#### WHAT THIS TASK INVOLVES:
Look below and pull out each line with the word "computer".
---- TASK INPUT
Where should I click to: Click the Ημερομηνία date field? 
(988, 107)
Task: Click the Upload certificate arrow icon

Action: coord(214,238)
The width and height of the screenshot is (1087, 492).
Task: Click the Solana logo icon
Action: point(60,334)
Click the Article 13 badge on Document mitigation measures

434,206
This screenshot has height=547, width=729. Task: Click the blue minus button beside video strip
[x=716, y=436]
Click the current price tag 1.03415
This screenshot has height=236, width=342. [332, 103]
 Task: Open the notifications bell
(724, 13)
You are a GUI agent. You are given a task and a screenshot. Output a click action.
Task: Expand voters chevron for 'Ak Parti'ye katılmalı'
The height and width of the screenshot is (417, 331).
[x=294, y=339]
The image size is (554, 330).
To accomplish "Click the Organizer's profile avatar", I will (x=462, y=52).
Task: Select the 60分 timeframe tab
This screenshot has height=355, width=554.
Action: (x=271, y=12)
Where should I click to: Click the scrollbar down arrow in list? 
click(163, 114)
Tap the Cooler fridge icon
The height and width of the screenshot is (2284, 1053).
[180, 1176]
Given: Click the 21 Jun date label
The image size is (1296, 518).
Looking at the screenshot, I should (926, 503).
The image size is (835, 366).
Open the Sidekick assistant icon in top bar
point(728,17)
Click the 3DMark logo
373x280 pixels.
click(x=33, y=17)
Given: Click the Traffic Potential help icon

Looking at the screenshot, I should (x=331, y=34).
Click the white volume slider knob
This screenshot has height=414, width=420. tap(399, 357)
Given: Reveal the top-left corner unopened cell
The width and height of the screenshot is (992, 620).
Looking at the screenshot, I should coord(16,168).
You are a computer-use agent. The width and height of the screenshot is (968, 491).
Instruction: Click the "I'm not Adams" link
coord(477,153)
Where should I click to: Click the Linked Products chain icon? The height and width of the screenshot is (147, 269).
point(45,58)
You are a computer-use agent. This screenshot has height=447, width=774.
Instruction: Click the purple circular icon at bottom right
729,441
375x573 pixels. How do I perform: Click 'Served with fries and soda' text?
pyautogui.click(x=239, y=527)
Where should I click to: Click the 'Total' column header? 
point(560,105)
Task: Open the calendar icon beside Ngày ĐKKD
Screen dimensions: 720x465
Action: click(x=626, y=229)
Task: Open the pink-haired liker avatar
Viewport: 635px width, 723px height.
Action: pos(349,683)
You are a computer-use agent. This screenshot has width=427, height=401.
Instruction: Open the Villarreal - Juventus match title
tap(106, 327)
--------
#### ANSWER BOX:
You are a computer-use agent. The width and height of the screenshot is (968, 491).
You are a computer-use agent. This screenshot has height=447, width=774.
You are a computer-use agent. This screenshot has width=427, height=401.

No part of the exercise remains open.